NC for this. I've been dating a man for a couple of weeks - but when I say dating, I mean, we've literally been on one date, and have been messaging a few times most days since. Our date was lovely, we spent the day and most of the evening together, talked nonstop and kissed/made out loads. I've been looking forward to seeing him again.

We don't live in the same city, but met when I was here for work. I'm back this week and we have plans to see each other this evening. So far, so good. But yesterday, he suggested that he brings a bag with him and stays with me at my hotel for a few days.

On the one hand, it's kind of sweet that he wants to spend so much time with me. I guess? On the other hand, we've been on one date and as much as I like him, I don't want to be in a room with him for days on end. Plus, we both have work to do and I have other people to see (including another date I want to go on with someone else!)

I've told him that it would be lovely to see him and for him to sleep over, but I think anything more than that is too much too soon. There's no reason why we can't see each other again a couple of days later.

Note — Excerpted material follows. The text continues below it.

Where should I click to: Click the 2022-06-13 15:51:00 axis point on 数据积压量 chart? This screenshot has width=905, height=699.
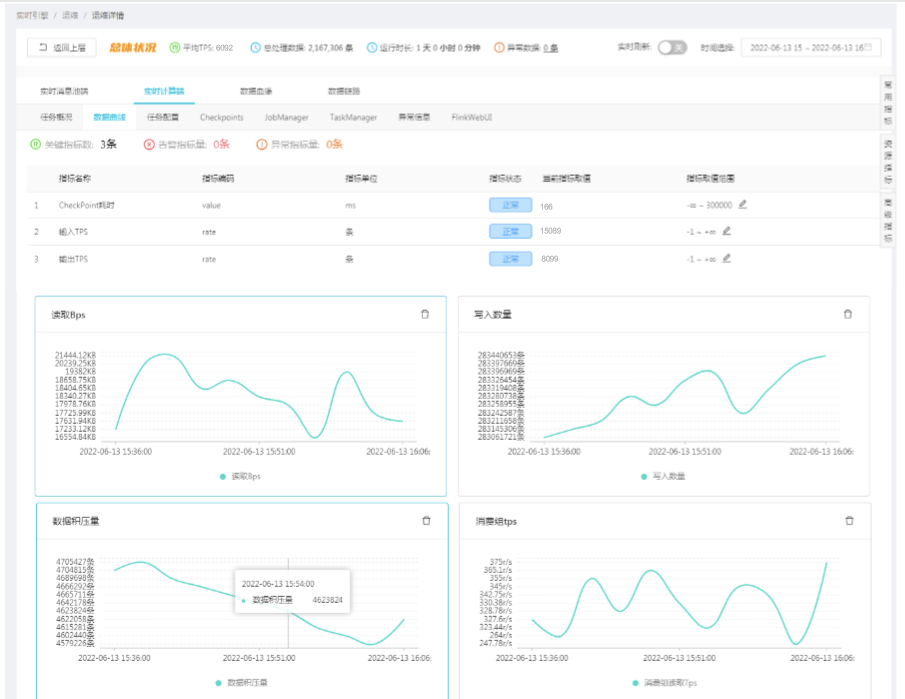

I'm just worried now that there's some kind of ulterior motive for him wanting to stay? But I don't know what it would be? He's very handsome, younger than me, has a good job and a place of his own. I guess anything could be going on with him. Or maybe he just likes me. I don't know.

It's made me wonder if I should call the whole date off altogether. I am an avoidant type and an introvert and the thought of being in a room with anyone for more than 24 hours freaks me out. So I don't know if I'm worried for that reason, or whether the whole thing is a big red flag. What would you do? End it? Go for the date this evening and see how it goes? I'm swaying towards the latter but I'm unsure.

OP posts:
C1N1C · 18/10/2023 09:39

Dude wants sex

GingerIsBest · 18/10/2023 09:40

So he wants to stay in YOUR hotel room in the city he lives in? I mean, if the date went really well and you decided to shag each other senseless, I could totally see you heading back to either your hotel room OR his place, but why on earth would either of you plan a proper few days together when you both have perfectly fine places to stay in that city? Am I missing something?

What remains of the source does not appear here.